SAT to add “adversity score” to balance testing processPosted by Josh Taylor / May 17, 2019
The College Board is set to add a so-called “adversity score” to its SAT, which will use fifteen factors to access the level of hardship a student has faced throughout life. Those factor include things such as the crime rate, housing values, and poverty rate in their neighborhoods, their family incomes, whether English is spoken as a second language in the home, and whether the student has one or two parents in the household.
The College Board began beta testing the adversity score last year, and soon it will expand it. The move comes just in time. After an FBI investigation uncovered the largest ever college admissions scheme, many students feel completely demoralized about the college admissions process.

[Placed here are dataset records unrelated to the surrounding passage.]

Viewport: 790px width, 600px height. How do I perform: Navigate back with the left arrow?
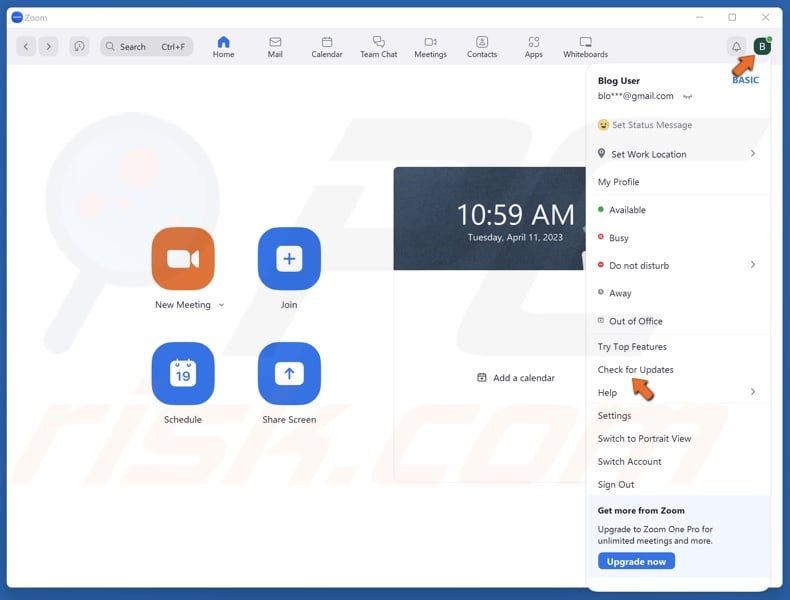[x=26, y=47]
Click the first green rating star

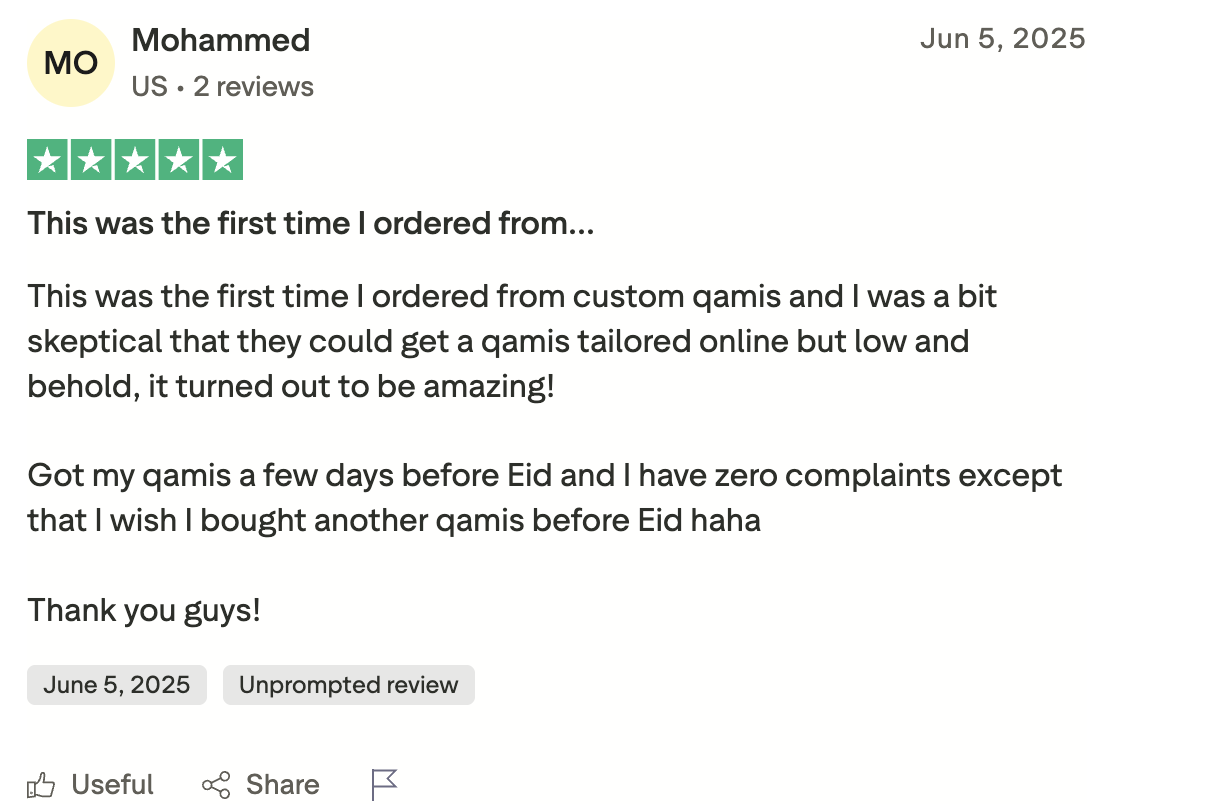pos(47,161)
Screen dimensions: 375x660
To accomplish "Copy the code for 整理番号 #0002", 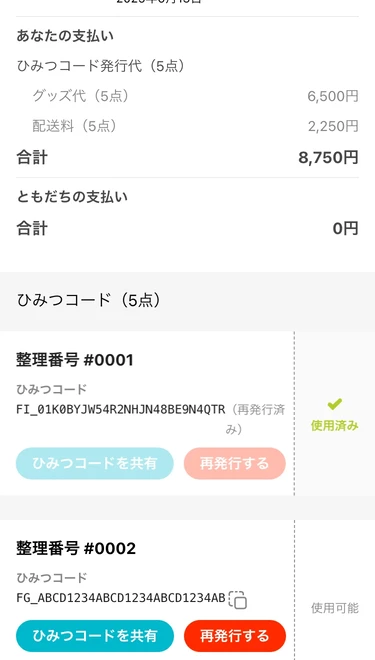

So many students work incredibly hard––too hard, in fact––to get into university. They pay ungodly amounts of money to Kaplan and other test prep giants so that they can game the SAT, they high private admissions counselors, and when it’s all said and done they take out an average of $30,000 loans per student. Of course, the poorest students often take out the most, and they hope to reap huge rewards.
The looming student loan crisis has begun to make many question the worth of a college degree, at least insofar as it was weighed against crushing debt. But for many students, the Singer scam has broken their spirits. The admissions process is so obviously biased and broken, they think, that it’s not worth bothering about.